Isaías 59
La Biblia de Nuestro Pueblo (1995) ›1Mira, la mano del Señor no se queda corta para salvar ni es duro de oído para oír;
2son las culpas de ustedes las que se interponen entre ustedes y su Dios; son sus pecados los que les ocultan su rostro, e impiden que los oiga;
3pues las manos de ustedes están manchadas de sangre, sus dedos, de crímenes; sus labios dicen mentiras, sus lenguas susurran maldades.
4No hay quien invoque la justicia ni quien vaya a juicio con sinceridad; se apoyan en la mentira, afirman la falsedad, conciben el crimen y dan a luz la maldad.
5Incuban huevos de serpiente y tejen telarañas: quien coma esos huevos morirá; si se rompen, salen víboras.
6Sus telas no sirven para vestidos; son tejidos que no pueden cubrir. Sus obras son obras criminales, sus manos ejecutan la violencia.
7Sus pies corren hacia el mal, tienen prisa por derramar sangre inocente; sus planes son planes criminales, destrozos y ruinas dejan a su paso.
8No conocen el camino de la paz, no existe el derecho en sus senderos, se abren sendas torcidas; quien las sigue, no conoce la paz.
9Por eso está lejos de nosotros el derecho y no nos alcanza la justicia: esperamos la luz, y vienen tinieblas; claridad, y caminamos a oscuras.
10Como ciegos vamos palpando la pared, andamos a tientas como gente sin vista; en pleno día tropezamos como al anochecer, en pleno vigor estamos como los muertos.
11Gruñimos todos igual que osos y nos quejamos como palomas. Esperamos en el derecho, pero nada; en la salvación, y está lejos de nosotros.
12Porque nuestros crímenes contra ti son muchos, y nuestros pecados nos acusan; tenemos presentes nuestros crímenes y reconocemos nuestras culpas:
13rebelarnos y negar al Señor, volver la espalda a nuestro Dios, hablar de opresión y revuelta, planear por dentro engaños;
14y así se tuerce el derecho y la justicia se queda lejos, porque en la plaza tropieza la honradez, y a la sinceridad no la dejan entrar;
15la lealtad está ausente, y despojan a quien evita el mal. El Señor contempla disgustado que ya no existe la justicia.

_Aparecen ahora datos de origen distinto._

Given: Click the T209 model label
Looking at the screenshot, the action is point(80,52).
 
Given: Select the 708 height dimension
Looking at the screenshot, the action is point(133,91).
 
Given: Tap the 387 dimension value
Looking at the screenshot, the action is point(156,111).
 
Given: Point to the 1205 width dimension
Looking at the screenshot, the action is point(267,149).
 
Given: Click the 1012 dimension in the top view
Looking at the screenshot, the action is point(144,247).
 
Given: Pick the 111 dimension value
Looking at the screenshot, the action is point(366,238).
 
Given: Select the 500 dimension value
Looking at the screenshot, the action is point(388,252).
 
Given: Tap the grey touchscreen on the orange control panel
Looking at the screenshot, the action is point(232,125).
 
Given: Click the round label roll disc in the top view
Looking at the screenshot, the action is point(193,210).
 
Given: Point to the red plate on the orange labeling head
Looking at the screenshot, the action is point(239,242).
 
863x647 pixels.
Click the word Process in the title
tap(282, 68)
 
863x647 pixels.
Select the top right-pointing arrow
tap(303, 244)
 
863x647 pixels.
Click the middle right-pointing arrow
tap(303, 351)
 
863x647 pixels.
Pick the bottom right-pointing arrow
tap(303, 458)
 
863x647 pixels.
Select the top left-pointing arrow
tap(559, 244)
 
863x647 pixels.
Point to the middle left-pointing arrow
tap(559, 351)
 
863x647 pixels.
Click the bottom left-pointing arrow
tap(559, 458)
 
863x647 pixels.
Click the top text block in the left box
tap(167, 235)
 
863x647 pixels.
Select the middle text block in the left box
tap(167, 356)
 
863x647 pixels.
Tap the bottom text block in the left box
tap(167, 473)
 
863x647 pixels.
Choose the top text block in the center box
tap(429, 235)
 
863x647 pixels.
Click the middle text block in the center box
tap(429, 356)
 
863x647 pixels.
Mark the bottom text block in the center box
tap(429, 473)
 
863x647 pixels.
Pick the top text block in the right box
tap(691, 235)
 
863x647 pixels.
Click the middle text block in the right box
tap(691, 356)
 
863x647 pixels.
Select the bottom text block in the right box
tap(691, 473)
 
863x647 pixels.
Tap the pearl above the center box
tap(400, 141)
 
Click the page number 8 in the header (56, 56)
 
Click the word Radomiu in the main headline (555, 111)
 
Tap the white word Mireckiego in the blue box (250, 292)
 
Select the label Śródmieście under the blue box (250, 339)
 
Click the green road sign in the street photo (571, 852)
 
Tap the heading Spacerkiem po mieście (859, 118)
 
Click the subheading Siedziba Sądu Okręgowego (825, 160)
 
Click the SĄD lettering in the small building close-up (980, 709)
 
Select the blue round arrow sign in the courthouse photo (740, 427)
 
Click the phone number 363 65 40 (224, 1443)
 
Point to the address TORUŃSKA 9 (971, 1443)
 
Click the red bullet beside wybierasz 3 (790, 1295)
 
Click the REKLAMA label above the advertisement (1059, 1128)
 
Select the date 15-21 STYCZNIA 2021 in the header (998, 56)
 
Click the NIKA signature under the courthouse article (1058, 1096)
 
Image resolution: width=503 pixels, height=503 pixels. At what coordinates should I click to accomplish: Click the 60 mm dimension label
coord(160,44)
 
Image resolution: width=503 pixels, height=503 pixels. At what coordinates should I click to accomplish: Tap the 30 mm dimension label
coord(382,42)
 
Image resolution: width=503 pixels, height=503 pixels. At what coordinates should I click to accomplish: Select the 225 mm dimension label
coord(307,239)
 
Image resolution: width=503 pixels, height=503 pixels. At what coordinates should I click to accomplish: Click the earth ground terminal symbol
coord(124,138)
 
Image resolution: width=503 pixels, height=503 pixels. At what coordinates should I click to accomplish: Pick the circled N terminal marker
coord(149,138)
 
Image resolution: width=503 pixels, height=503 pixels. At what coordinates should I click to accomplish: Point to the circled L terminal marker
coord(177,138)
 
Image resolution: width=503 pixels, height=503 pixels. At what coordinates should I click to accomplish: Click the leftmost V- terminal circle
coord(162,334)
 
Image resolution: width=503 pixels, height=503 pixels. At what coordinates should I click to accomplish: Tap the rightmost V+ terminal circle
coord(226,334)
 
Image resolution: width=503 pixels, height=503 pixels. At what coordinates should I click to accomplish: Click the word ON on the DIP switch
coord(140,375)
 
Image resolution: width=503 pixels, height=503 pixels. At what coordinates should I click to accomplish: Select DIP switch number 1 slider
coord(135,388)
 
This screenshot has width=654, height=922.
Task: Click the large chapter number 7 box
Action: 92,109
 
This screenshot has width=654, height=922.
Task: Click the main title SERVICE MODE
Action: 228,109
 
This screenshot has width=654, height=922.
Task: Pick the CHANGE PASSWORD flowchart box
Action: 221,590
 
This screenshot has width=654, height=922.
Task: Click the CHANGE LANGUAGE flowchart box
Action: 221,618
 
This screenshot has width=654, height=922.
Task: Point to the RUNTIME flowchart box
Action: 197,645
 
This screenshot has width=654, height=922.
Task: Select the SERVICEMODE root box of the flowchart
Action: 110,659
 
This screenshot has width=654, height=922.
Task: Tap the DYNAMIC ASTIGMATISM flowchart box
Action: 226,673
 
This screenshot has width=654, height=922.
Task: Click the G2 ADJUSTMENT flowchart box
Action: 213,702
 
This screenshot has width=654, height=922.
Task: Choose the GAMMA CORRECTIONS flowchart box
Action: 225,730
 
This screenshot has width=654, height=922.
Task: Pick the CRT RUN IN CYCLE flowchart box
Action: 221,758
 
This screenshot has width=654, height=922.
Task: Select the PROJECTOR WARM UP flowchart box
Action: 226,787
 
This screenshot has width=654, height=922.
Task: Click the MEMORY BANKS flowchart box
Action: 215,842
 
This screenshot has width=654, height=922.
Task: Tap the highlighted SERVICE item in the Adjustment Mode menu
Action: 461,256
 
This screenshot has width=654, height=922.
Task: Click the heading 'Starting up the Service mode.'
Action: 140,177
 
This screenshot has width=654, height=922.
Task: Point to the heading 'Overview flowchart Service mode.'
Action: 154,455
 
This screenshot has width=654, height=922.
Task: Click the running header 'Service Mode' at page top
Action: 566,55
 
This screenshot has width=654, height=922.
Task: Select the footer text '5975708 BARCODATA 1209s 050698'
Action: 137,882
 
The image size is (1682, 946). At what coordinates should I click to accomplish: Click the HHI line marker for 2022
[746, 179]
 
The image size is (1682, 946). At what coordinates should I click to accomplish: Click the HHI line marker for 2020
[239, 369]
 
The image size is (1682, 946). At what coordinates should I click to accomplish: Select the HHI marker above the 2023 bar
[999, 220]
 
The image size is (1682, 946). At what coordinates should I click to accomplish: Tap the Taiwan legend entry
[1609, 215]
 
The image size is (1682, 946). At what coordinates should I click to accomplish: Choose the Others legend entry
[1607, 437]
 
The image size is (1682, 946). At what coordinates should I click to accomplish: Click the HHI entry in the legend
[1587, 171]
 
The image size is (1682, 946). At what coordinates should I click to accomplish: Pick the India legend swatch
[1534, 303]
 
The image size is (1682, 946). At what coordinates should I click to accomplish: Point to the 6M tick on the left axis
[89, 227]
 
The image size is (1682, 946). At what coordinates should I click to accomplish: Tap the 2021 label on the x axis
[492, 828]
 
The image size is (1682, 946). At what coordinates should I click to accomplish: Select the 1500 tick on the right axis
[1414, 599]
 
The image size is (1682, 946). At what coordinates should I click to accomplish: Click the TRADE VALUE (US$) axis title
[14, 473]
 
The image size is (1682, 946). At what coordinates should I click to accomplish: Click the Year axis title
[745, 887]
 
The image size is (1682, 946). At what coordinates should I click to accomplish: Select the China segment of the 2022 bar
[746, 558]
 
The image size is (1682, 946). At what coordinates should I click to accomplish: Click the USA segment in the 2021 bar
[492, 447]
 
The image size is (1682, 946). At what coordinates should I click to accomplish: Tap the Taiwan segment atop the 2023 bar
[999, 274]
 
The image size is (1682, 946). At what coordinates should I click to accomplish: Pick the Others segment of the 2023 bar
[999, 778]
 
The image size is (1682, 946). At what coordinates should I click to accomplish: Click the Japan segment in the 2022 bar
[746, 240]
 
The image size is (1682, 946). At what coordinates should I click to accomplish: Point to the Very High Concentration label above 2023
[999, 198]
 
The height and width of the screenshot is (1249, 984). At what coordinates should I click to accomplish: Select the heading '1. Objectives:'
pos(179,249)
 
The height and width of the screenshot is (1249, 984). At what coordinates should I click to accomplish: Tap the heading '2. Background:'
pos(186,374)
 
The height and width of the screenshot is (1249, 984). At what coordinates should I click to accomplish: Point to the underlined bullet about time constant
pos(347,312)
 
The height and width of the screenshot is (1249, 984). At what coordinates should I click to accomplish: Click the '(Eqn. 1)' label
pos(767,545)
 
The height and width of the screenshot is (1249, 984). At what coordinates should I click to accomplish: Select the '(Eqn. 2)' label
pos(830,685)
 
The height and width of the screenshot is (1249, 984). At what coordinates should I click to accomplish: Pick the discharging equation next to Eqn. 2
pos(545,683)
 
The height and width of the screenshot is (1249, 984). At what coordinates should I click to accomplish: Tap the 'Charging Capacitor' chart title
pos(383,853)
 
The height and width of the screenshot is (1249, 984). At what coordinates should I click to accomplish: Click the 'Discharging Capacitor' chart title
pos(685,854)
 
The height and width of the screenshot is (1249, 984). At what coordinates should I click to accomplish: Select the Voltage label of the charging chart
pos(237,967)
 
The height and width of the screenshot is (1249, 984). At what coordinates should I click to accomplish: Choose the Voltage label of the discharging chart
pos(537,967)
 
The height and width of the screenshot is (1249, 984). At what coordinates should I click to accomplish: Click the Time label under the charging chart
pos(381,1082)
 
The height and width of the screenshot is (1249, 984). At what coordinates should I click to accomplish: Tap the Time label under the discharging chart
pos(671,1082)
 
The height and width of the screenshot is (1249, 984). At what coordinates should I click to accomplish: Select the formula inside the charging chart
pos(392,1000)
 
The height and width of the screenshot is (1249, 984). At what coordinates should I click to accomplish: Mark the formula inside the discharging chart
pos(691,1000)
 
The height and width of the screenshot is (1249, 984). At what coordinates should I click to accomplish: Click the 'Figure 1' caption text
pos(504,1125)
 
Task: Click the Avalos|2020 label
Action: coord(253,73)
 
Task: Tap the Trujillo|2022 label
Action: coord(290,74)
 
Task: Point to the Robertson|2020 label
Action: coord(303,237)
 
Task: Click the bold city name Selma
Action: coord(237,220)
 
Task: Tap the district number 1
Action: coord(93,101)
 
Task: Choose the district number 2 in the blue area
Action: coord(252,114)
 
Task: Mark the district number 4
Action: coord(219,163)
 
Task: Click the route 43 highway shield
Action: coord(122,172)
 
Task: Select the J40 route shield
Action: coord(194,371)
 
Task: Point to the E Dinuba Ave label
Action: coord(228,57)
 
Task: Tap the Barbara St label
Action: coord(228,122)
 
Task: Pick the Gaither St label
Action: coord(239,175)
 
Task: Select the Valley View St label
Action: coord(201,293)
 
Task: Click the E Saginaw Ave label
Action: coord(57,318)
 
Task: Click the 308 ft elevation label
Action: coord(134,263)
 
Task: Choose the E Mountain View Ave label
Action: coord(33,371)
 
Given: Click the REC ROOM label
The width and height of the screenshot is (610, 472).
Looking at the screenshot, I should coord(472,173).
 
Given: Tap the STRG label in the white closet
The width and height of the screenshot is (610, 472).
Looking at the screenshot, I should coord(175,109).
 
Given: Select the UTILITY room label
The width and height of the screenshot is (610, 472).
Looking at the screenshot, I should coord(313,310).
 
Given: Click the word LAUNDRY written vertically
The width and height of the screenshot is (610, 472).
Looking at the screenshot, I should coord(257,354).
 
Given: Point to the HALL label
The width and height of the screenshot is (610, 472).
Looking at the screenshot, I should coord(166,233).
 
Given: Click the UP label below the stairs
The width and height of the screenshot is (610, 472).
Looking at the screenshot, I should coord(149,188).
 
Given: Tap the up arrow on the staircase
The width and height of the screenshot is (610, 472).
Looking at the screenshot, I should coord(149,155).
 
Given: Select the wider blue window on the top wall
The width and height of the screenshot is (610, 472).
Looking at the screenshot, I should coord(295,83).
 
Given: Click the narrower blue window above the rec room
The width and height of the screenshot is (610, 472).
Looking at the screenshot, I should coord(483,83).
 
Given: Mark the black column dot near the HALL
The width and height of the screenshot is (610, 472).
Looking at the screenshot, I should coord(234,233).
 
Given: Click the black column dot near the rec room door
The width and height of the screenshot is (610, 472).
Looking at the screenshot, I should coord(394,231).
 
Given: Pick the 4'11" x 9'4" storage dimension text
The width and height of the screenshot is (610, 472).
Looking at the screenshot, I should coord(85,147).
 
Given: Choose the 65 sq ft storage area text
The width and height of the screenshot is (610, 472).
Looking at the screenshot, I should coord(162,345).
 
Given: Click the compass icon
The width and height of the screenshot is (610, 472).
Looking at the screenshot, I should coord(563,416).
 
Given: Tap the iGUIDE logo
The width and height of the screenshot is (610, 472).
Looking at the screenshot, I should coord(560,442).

16Ve que no hay nadie, se extraña de que nadie intervenga. Entonces su brazo le dio la victoria, y su justicia lo mantuvo:
17por coraza se puso la justicia y por casco la salvación; por traje se vistió la venganza y por manto se envolvió en la indignación.
18A cada uno va a pagar lo que merece: a su enemigo, furia; a su adversario, castigo.
19Los de occidente temerán al Señor, los de oriente respetarán su gloria; porque vendrá como río encajonado, empujado por el soplo del Señor.
20Pero a Sión vendrá un Redentor para alejar los crímenes de Jacob –oráculo del Señor–.
21Por mi parte, dice el Señor, ésta es mi alianza con ellos: el Espíritu mío, que te envié; las Palabras mías, que puse en tu boca, no se caerán de tu boca, ni de la boca de tus hijos, ni de la boca de tus nietos, nunca jamás –lo ha dicho el Señor–.